As Vivian and Claudia arrive for the first day of junior year, they gossip about some of the more popular kids, and who might be mentioned on the annual, anonymous online rankings list, which is rife with sexist and superficial labels. Vivian: “It’s so nice not to be on anyone’s radar.” Claudia: “Totally.”
Things are about to change, and it all starts in the English class taught by the amiable Mr. Davies (Ike Barinholtz). A transfer student named Lucy (Alycia Pascual-Pena in a terrific performance) questions the relevance of the assigned summer reading, “The Great Gatsby” — prompting the aforementioned cocky jock Mitchell to mansplain and condescend to Lucy, who makes it quite clear she’s not going to take any of Mitchell’s s—-, not now and not ever.

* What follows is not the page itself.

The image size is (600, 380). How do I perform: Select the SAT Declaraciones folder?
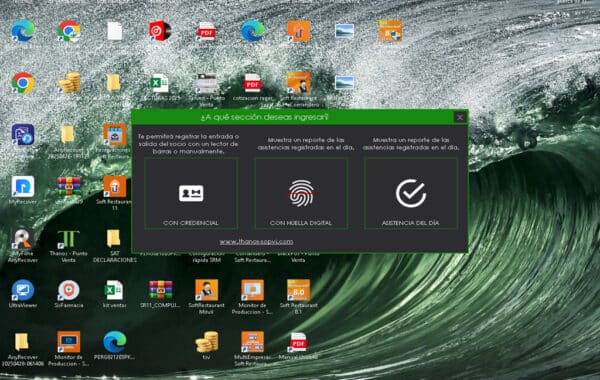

Vivian is inspired. She asks her mom Lisa (Poehler) about mom’s teen rebel days back in the 1990s, which leads to Vivian finding her mother’s old photo albums and notes and clothes — and hearing Bikini Kill’s “Rebel Girl” and feeling an immediate connection. Stirred to action, Vivian creates a girl power zine called “Moxie” (a reference to the principal applauding the cheerleaders for having “moxie”) and leaves copies in the girl’s bathroom — and boom, a movement is ignited.
Augmented by an online component, “Moxie” shines a spotlight on deep-rooted sexism permeating the school. The football team is terrible but they receive the vast majority of funding, while the powerhouse girls’ soccer team can’t even get new uniforms. Nobody says a word about the hulking and leering jock who wears T-shirts with cutoff sleeves to class and often takes his shirt off, but when a female student wears a tank top, she’s sent home for the day. And then there’s that poisonous rankings list, with labels such as “Best Rack,” “Most Bangable,” “Designated Drunk” and “Future MILF.” Lucy and Vivian become an increasingly disruptive and effective voice for change, much to the consternation of the old-school principal (Marcia Gay Harden) and the juvenile, nauseatingly sexist jerks such as Mitchell.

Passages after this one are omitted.